═════ Given text
1. Clear `Exporter.status.leaseRef` on `rpi4-virtual-aaa`.
2. Mark lease as released.

**Exporter-set controller actions:**

1. Observe exporter is unleased; update `availableReplicas` / `leasedReplicas`.
2. Apply `recycleStrategy`:
   - **ExitAndReplace (default):** exporter sidecar exits after cleanup → Pod
     terminates → controller deletes `Exporter` CR → creates a fresh replacement
     with empty baseline storage to maintain `minAvailableReplicas` (next lessee
     flashes again).
   - **InPlaceReuse:** exporter resets QEMU state in place → same Pod returns
     to Ready without restart (lessee may re-flash before next session).
3. If `availableReplicas > minAvailableReplicas` for longer than
   `scaleDownCooldown`, gracefully scale down an excess replica:
   - Set `Exporter.spec.enabled: false`
   - Wait until no lease assigned
   - Delete Pod + `Exporter` CR

**Result:** Pool returns to steady state with `minAvailableReplicas` warm,
unleased exporters.

#### Phase 6 — Demand spike (scale-up under load)

**Trigger:** Three users (or CI jobs) request leases simultaneously; only one
warm exporter remains.

**User actions:** Three concurrent `jmp lease -l board=rpi4,virtual=true`.

**Jumpstarter-controller actions:**

- Assigns the one available exporter immediately.
- Sets `Pending` condition on the other two leases (existing behavior when no
  exporter is available).

**Exporter-set controller actions:**

1. Sees pending leases matching `spec.selector` with no available exporters.
2. Scales up: creates new `Exporter` + Pod instances (up to `maxReplicas`).
3. As new exporters register and become ready, jumpstarter-controller assigns
   pending leases.

**Result:** Pool grows to meet demand, then shrinks back after cooldown when
leases are released.
══════════
## What you have to do
Write the next section of the exporter-set controller walkthrough, picking up after the Phase 6 result.
═════ Excerpted data
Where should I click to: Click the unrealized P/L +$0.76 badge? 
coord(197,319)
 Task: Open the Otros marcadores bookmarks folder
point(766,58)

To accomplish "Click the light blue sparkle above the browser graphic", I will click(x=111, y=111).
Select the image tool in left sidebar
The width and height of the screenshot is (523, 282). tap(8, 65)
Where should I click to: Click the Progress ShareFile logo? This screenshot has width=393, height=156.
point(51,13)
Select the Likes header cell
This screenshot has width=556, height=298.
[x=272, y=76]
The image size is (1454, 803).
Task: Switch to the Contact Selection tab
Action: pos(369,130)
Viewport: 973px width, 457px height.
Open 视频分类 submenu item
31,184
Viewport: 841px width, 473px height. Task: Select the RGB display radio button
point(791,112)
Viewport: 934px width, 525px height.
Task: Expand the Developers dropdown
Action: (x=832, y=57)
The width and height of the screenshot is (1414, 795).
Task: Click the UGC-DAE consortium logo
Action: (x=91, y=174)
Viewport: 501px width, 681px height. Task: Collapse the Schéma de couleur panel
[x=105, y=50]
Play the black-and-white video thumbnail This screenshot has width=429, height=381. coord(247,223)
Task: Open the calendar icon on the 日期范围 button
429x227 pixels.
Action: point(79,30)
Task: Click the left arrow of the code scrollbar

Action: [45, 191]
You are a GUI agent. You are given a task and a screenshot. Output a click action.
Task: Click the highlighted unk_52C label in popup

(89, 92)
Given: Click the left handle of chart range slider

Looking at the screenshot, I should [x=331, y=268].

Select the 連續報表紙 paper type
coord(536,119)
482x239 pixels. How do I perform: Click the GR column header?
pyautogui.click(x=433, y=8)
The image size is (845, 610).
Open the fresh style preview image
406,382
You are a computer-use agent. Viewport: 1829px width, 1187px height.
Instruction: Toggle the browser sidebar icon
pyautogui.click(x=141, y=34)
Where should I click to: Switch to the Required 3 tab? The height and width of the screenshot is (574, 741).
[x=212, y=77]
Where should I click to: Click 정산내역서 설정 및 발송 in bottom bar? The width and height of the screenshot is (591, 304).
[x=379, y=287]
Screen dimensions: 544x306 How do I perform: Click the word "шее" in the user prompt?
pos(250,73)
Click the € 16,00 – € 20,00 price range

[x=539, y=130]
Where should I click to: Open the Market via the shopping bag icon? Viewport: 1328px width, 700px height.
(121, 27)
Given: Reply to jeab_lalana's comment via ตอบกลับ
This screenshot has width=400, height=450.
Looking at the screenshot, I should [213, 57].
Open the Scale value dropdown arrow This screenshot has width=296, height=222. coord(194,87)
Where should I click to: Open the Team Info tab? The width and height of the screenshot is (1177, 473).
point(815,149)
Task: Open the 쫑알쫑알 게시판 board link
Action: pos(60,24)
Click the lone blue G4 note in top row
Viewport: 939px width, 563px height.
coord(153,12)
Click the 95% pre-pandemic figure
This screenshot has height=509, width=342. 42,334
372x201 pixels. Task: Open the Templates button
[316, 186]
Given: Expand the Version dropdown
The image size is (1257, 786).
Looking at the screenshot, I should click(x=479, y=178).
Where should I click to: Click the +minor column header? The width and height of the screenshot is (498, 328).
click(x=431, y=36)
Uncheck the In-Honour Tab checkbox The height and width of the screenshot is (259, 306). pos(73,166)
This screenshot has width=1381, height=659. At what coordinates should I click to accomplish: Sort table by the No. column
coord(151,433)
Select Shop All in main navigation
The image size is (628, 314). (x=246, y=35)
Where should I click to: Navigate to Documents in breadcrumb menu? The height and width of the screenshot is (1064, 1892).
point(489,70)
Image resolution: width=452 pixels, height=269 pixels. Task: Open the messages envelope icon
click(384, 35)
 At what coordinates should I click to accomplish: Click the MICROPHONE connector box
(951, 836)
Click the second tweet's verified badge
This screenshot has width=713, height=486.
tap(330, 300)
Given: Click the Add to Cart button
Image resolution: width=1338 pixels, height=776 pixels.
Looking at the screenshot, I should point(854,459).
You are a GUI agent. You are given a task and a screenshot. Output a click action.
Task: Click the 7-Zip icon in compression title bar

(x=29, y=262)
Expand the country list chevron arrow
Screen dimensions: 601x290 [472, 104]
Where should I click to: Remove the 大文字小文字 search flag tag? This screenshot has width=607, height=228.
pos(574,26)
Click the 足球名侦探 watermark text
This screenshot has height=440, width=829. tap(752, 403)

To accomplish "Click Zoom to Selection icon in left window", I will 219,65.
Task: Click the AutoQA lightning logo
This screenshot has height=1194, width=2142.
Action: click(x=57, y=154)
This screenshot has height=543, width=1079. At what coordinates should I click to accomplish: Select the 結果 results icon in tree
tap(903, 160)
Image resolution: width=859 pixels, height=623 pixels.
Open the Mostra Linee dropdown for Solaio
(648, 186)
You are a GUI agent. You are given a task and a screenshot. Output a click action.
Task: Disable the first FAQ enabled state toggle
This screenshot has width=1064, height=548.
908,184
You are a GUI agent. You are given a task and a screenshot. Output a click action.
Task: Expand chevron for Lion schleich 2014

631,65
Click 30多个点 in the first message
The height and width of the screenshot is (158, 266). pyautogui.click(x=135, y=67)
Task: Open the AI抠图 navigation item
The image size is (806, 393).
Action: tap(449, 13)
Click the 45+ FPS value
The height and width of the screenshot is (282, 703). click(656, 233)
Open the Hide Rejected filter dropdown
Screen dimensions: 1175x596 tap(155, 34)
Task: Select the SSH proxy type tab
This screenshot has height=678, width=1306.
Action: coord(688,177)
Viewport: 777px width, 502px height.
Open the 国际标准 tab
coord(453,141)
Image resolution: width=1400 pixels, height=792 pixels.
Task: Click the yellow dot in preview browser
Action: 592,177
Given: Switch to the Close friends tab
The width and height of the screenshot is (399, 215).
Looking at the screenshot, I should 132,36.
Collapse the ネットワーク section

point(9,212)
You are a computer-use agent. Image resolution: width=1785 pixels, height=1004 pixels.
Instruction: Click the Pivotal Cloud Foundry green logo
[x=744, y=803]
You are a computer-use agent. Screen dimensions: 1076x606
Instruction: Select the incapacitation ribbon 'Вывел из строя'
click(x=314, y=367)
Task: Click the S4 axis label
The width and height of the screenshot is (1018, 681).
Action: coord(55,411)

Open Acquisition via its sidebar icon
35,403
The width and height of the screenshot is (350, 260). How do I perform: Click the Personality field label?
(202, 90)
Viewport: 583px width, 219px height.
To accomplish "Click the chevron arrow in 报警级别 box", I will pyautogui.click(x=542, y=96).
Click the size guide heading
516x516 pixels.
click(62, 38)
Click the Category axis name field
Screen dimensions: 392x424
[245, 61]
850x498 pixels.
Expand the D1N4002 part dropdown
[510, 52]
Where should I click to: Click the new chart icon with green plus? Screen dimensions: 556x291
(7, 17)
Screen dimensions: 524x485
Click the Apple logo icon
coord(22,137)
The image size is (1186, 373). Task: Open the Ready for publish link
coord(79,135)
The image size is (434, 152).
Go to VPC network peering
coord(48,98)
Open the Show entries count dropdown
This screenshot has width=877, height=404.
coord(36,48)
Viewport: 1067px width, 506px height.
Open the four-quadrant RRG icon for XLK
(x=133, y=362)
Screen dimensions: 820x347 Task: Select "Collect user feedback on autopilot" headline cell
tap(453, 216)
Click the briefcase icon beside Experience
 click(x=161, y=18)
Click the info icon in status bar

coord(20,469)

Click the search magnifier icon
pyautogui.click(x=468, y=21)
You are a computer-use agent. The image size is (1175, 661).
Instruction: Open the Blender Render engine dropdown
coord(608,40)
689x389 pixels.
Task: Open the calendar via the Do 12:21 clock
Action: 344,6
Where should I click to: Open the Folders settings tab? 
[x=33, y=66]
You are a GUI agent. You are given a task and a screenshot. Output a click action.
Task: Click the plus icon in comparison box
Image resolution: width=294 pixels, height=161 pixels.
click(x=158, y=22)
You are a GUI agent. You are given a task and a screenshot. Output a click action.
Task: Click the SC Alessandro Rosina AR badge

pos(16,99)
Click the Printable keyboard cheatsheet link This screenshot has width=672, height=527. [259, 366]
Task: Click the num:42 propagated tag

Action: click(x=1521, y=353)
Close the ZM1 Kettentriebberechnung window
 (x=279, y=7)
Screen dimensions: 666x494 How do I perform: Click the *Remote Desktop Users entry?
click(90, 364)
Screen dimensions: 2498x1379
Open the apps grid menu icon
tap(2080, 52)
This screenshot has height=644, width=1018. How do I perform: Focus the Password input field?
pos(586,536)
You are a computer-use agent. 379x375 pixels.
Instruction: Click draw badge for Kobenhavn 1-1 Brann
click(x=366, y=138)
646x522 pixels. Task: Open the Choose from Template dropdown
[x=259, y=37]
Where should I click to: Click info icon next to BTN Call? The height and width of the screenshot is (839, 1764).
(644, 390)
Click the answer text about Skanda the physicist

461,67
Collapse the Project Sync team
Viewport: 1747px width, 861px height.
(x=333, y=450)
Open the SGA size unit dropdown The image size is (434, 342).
══════════
## Result for this task
#### Summary: CRDs and runtime objects

**Admin-configured (2 CRDs — the full pool definition):**

| CRD | Scope | Created by | Observed by | Relationship |
| --- | --- | --- | --- | --- |
| `VirtualTargetClass` | Namespaced | Admin | Exporter-set controller | Referenced by `ExporterSet` (same namespace) |
| `ExporterSet` | Namespaced | Admin | Exporter-set controller | References class; owns runtime objects below |

**Platform and runtime (created by controllers):**

| Resource | Created by | Observed by | User-visible? |
| --- | --- | --- | --- |
| `Jumpstarter` | Admin | Operator | No |
| `Exporter` | Exporter-set controller | Jumpstarter-controller, exporter-set controller | Indirectly (via lease) |
| `Lease` | User (via CLI) | Jumpstarter-controller, exporter-set controller | Yes |
| `Pod` | Exporter-set controller | Kubernetes, exporter-set controller | No |

#### QEMU vs API-backed vs off-cluster backends

The flow above applies to **in-cluster container-backed** provisioners
(`qemu.jumpstarter.dev`). Other provisioner strings reuse the same
`ExporterSet` + `jumpstarter-controller` lease flow with different placement:

| Topology | Example provisioner | Where the target runs |
| --- | --- | --- |
| In-cluster container | `qemu.jumpstarter.dev` | Pod on Kubernetes (sidecar + runtime) |
| API-backed cloud | `corellium.jumpstarter.dev` | External SaaS API; lightweight exporter Pod |
| Off-cluster bare metal | `qemu-baremetal.jumpstarter.dev` | QEMU/emulator on lab hosts outside the cluster |

For **API-backed** backends:

- `VirtualTargetClass` holds `credentialsSecretRef` and shared backend
  `parameters`.
- Per-pool overrides are expressed via `ExporterSet.spec.parameters`
  (deep-merged over the class).
- The exporter Pod is lighter (API client only; no QEMU runtime container).

For **off-cluster** backends, see *External and Off-Cluster Provisioning*.

The `ExporterSet` + `jumpstarter-controller` lease flow is identical for all
topologies.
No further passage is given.